The slowing trend observed in Singapore’s economy during the fourth quarter follows a similar pattern observed during the third quarter. Industrial production growth declined 0.7% on the back of lower output from electronics industries such as chip-equipment manufacturers during the third quarter.


Despite slowing growth and falling output from key sectors, inflation has continued to climb in recent months. Inflation during November jumped to 5.7%, the fastest monthly rise in more than two years. Consumer prices had climbed 5.4% in October as well. Singapore’s inflation has hovered above the 5% level over the past six months.


One reason behind Singapore’s elevated inflation is the high demand for labor. Despite gains in wages, the jobless rate in Singapore has held up quite well. Employment hit a high of 78% among the resident population of the country and real median income rose by 3.1% in October. This has caused a situation in which, despite slowing economic growth, food and fuel costs along with rents have shot up.

- **SET TASKS**
(1) List every percentage figure that appears in the passage on Singapore's economy.
(2) According to the passage on Singapore's economy, why has inflation stayed high even though growth is slowing? Answer in one to three sentences.
(3) Pick up the passage on Singapore's economy after its final sentence and continue it.

- **SUPPLIED DATA**

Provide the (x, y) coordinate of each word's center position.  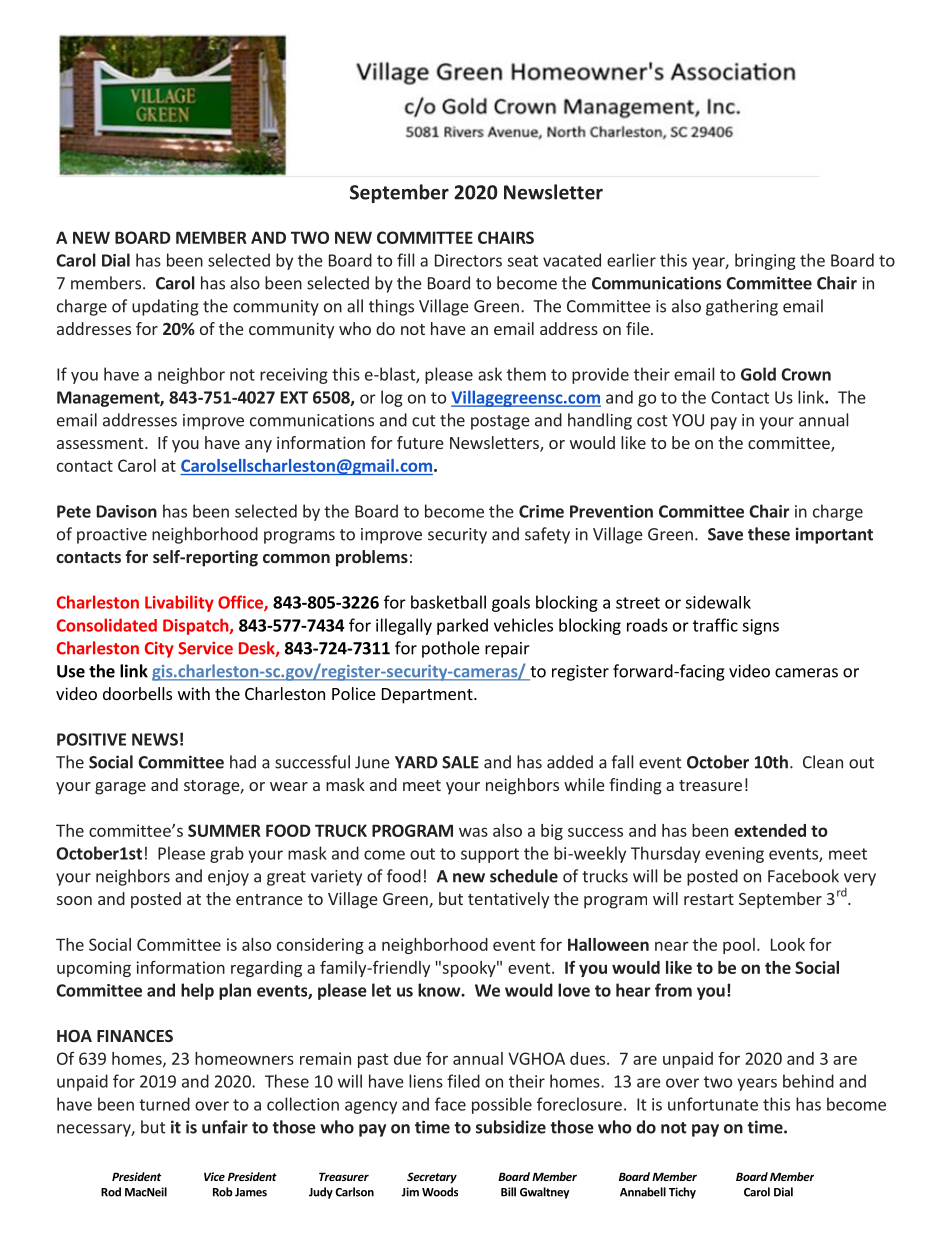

- **ANSWERS FOR THE EXERCISE**
(1) 0.7%, 5.7%, 5.4%, 5%, 78%, 3.1%

(2) Inflation has stayed high because demand for labor is high. Unemployment has stayed low, resident employment reached 78%, and real median income rose 3.1% in October, so food and fuel costs and rents have risen sharply despite slower growth.

(3)
Despite persistent inflation, Singapore seems now concerned more about growth in the wake of sovereign debt problems in the European Union, slowing growth in other Asian countries like Japan and China, and high unemployment rates in the U.S. In November, the Monetary Authority of Singapore, which uses its currency to manage price stability, said that it will slow gains to island’s currency to balance growth and inflation.


Singapore, which expected its exports to grow by 6% to 7% in 2012, now anticipates exports to inch by just 1% to 2%. Similarly, government officials revised forecasts for export GDP growth to 1% to 3% from almost 5% in 2011.